**INSTRUCTIONS FOR THE TASK:** The line with "[option] (150, 1577)", the line with "jordan@lowcountrylocalfirst.org (419, 25)", and all lines between them in the material below: return these exactly, and no others.

**DATA RECORDS:**
:::

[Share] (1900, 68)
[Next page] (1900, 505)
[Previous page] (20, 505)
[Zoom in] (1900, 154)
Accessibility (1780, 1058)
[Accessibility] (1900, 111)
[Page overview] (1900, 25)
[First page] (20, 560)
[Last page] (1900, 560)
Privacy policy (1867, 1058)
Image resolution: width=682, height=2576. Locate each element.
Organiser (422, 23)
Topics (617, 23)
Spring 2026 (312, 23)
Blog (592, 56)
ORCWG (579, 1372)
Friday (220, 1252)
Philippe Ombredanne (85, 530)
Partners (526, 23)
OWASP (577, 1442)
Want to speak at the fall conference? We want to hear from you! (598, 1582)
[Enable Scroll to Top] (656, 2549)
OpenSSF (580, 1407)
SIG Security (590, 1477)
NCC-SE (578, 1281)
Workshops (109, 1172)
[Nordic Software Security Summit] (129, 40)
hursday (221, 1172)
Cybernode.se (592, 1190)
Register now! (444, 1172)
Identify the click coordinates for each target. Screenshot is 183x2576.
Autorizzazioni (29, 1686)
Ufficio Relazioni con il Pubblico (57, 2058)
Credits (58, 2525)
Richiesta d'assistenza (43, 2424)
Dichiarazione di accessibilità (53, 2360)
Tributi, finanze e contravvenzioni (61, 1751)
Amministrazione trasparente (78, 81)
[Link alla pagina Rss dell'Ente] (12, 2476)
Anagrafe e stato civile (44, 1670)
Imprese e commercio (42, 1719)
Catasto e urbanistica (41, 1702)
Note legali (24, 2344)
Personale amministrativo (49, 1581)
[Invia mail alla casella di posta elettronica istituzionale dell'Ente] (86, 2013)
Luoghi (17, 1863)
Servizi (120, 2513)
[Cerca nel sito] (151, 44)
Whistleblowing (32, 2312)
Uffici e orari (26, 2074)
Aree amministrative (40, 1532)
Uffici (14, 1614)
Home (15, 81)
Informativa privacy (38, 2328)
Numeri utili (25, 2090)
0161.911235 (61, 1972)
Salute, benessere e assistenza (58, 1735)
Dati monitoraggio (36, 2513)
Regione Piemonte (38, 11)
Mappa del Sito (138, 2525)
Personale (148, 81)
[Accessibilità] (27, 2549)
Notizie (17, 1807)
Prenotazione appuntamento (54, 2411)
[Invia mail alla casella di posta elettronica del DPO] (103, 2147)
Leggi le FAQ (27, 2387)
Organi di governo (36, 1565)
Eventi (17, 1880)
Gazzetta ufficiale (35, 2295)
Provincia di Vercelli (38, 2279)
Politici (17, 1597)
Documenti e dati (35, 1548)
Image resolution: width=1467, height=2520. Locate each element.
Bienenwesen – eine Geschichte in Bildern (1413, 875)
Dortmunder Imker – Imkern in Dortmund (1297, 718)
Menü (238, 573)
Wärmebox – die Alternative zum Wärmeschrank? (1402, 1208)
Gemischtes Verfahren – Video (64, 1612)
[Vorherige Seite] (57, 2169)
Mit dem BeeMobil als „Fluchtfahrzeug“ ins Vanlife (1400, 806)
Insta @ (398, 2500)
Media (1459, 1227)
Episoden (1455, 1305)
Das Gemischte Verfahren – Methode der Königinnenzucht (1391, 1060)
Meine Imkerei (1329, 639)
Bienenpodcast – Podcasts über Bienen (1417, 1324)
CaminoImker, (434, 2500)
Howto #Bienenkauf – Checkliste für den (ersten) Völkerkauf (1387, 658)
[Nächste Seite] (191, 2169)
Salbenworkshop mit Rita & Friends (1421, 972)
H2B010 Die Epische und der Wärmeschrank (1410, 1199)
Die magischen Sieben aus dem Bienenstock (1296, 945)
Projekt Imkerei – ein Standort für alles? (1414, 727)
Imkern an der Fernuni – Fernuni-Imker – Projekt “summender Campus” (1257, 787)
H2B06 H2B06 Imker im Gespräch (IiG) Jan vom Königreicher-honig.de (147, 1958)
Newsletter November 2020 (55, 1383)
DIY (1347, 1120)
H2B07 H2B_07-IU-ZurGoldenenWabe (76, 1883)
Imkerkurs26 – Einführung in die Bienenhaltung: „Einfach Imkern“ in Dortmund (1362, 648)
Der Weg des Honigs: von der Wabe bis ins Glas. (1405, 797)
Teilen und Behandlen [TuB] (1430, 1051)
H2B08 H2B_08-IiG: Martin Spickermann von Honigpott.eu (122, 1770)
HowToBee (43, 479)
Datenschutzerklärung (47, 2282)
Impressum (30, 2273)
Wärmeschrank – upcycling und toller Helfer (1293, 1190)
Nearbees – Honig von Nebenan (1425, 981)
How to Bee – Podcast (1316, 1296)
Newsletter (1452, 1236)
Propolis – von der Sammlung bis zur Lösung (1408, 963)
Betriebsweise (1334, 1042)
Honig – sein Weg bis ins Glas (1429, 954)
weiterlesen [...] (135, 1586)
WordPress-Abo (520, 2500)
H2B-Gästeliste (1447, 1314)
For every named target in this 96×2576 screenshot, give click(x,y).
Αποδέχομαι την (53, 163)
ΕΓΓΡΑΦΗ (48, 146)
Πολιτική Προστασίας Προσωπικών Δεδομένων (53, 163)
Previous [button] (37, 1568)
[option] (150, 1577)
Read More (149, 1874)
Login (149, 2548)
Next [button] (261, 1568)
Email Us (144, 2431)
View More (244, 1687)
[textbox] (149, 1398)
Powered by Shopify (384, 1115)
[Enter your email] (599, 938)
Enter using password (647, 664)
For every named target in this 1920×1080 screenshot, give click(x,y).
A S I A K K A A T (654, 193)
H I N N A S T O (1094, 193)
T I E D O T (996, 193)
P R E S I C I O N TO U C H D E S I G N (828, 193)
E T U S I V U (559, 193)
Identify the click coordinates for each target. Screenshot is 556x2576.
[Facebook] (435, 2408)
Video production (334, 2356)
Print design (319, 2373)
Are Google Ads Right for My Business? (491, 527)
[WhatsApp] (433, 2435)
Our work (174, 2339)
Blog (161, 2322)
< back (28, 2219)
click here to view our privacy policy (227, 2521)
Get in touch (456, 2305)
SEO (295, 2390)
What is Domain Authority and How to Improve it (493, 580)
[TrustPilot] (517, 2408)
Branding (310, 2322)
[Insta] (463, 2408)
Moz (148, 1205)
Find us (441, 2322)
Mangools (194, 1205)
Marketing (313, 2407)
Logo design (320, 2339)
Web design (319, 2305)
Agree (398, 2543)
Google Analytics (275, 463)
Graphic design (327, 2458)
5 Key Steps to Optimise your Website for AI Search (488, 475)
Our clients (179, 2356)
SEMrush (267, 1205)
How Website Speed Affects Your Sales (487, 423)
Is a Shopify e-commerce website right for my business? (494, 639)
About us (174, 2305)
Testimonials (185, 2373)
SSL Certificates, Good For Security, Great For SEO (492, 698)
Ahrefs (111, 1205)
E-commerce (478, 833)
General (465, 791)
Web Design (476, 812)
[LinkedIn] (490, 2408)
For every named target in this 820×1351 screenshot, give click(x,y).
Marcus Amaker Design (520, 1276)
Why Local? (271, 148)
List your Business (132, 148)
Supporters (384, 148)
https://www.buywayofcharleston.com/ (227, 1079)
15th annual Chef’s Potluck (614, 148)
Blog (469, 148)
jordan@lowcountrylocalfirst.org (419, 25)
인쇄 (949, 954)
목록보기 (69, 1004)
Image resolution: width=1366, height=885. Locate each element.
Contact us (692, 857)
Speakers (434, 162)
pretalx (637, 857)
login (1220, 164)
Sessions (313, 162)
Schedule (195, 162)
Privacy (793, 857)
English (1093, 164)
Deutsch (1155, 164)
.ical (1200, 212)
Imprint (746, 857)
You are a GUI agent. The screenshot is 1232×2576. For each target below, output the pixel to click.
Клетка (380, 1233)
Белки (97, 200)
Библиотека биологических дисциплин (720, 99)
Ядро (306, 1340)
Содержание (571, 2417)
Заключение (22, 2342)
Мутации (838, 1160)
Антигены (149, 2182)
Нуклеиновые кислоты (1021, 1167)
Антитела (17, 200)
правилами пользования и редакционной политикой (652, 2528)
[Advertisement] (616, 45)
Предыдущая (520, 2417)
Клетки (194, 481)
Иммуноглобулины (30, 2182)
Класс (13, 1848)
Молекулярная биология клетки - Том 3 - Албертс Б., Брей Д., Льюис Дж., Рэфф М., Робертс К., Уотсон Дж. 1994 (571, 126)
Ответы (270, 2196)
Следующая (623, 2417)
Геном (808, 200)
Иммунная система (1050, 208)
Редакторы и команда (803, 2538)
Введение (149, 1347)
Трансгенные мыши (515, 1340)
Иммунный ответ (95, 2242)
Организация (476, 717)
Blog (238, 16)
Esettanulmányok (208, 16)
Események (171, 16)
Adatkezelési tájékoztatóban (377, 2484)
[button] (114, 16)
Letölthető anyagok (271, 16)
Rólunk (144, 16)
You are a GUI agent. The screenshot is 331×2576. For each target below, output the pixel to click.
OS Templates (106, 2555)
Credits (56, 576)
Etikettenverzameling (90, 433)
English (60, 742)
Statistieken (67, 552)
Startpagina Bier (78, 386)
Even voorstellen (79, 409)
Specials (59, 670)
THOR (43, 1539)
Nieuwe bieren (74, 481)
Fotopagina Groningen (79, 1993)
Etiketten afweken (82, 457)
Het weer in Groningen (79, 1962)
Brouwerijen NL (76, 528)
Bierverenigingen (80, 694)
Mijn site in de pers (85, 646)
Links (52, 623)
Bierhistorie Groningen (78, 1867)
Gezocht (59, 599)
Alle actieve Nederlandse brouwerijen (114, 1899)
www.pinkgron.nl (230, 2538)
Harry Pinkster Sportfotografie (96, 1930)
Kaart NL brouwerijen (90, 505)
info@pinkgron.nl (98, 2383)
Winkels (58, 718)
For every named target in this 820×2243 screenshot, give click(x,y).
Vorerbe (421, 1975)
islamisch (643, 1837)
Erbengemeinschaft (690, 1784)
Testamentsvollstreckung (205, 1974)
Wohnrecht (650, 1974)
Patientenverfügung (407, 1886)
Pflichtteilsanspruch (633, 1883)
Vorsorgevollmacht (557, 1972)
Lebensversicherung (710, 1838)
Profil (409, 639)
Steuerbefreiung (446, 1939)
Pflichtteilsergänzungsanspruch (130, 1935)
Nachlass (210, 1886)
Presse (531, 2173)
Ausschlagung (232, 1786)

:::

**ANSWER TO THE PROBLEM:**
[option] (150, 1577)
Read More (149, 1874)
Login (149, 2548)
Next [button] (261, 1568)
Email Us (144, 2431)
View More (244, 1687)
[textbox] (149, 1398)
Powered by Shopify (384, 1115)
[Enter your email] (599, 938)
Enter using password (647, 664)
For every named target in this 1920×1080 screenshot, give click(x,y).
A S I A K K A A T (654, 193)
H I N N A S T O (1094, 193)
T I E D O T (996, 193)
P R E S I C I O N TO U C H D E S I G N (828, 193)
E T U S I V U (559, 193)
Identify the click coordinates for each target. Screenshot is 556x2576.
[Facebook] (435, 2408)
Video production (334, 2356)
Print design (319, 2373)
Are Google Ads Right for My Business? (491, 527)
[WhatsApp] (433, 2435)
Our work (174, 2339)
Blog (161, 2322)
< back (28, 2219)
click here to view our privacy policy (227, 2521)
Get in touch (456, 2305)
SEO (295, 2390)
What is Domain Authority and How to Improve it (493, 580)
[TrustPilot] (517, 2408)
Branding (310, 2322)
[Insta] (463, 2408)
Moz (148, 1205)
Find us (441, 2322)
Mangools (194, 1205)
Marketing (313, 2407)
Logo design (320, 2339)
Web design (319, 2305)
Agree (398, 2543)
Google Analytics (275, 463)
Graphic design (327, 2458)
5 Key Steps to Optimise your Website for AI Search (488, 475)
Our clients (179, 2356)
SEMrush (267, 1205)
How Website Speed Affects Your Sales (487, 423)
Is a Shopify e-commerce website right for my business? (494, 639)
About us (174, 2305)
Testimonials (185, 2373)
SSL Certificates, Good For Security, Great For SEO (492, 698)
Ahrefs (111, 1205)
E-commerce (478, 833)
General (465, 791)
Web Design (476, 812)
[LinkedIn] (490, 2408)
For every named target in this 820×1351 screenshot, give click(x,y).
Marcus Amaker Design (520, 1276)
Why Local? (271, 148)
List your Business (132, 148)
Supporters (384, 148)
https://www.buywayofcharleston.com/ (227, 1079)
15th annual Chef’s Potluck (614, 148)
Blog (469, 148)
jordan@lowcountrylocalfirst.org (419, 25)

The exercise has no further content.